My older two girls have always been good sleepers. They both were sleeping through the night by 2 months old. They rarely had night time waking (except for Meenie who went throughout a week long phase at 6 months where she would cry for 4 hours straight in the middle of the night). Einey always liked someone to hold her as she fell asleep - rocking her when she was young and then snuggling her as she got older. This lasted until she was almost two. With one child, you could do that. Meenie liked to sleep by herself, so while we were still snuggling Einey, Meenie was settling herself down for the night.
Then Moe came along. Moe didn't sleep through the night until 10 months old. And Moe doesn't like going to bed on her own. She went through a calm, complacent period where she would go to sleep when I put her in her bed. Friends would be amazed that come noon, she would ask for her nap, I'd bring her upstairs, change her diaper and by the time I made it back downstairs she would be asleep.
Moe kicks a screams and throws her limp body on the floor if you even mention the word sleep. At night time, she runs as fast as she can in the opposite direction, careful to stay as far as she can away from both you and the stairs. We go through the whole brush your teeth, read a story, get changed and then hugs, kisses, rubbing noses, head donking sphel and then complete meltdown. She cries and screams and yells "NO" and then "Mommy, Daddy" (Depending on which parent is not the mean one trying to part her from her playthings). "Stuck" and "Want Out" are her other favorite phrases associated with bedtime.

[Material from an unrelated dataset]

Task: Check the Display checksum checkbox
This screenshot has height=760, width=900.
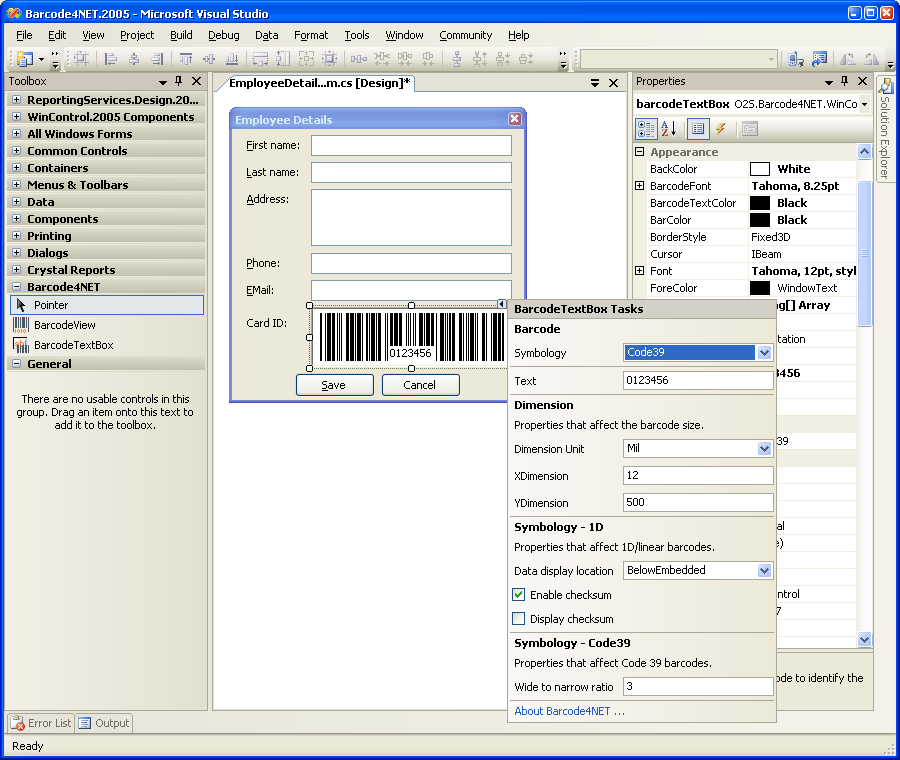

She's even started to tell us "Sad" when we put her in her bed.
It feels like it's been going on like this forever, but it has only been the last week or so.
And I have a feeling more battles are going to pop up now as she approaches the terrible two's. She wants her independence, as long as no one else shows interest in Mommy, she isn't afraid to tell us what she wants or when she wants it. She will kick and fight to try to get her point across.
And so it begins...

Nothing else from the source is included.